DeepMind created RoboCat, an AI model that can solve and adapt to diverse tasks utilizing various real-world robots. Unlike prior models, RoboCat can perform a variety of jobs across many robotic incarnations. It was trained using photos and action data from simulated and real-world robotic environments. Initially, researchers gathered 100 to 1,000 demonstrations of human-controlled robotic arm operations. These demos were utilized to fine-tune RoboCat, resulting in a specialized model that performed the task 10,000 times. Researchers increased RoboCat’s training dataset and trained successive versions of the algorithm using data from spin-off models and demonstrations.

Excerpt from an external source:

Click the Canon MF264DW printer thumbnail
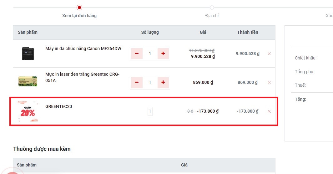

RoboCat’s final version was trained on 253 tasks and tested on 141 problem variations in both simulation and real-world scenarios. DeepMind reports task-specific success rates ranging from 13% to 99%, with fewer demos resulting in lower success rates. In several cases, RoboCat displayed the ability to learn new activities with as few as 100 demonstrations.
DeepMind considers RoboCat as a tool for lowering the barrier to tackling new robotics challenges. RoboCat may be fine-tuned for new jobs and collect extra data to increase its performance with a limited number of demos. In the future, the study team hopes to minimize the number of demonstrations required to teach RoboCat a new task to less than ten.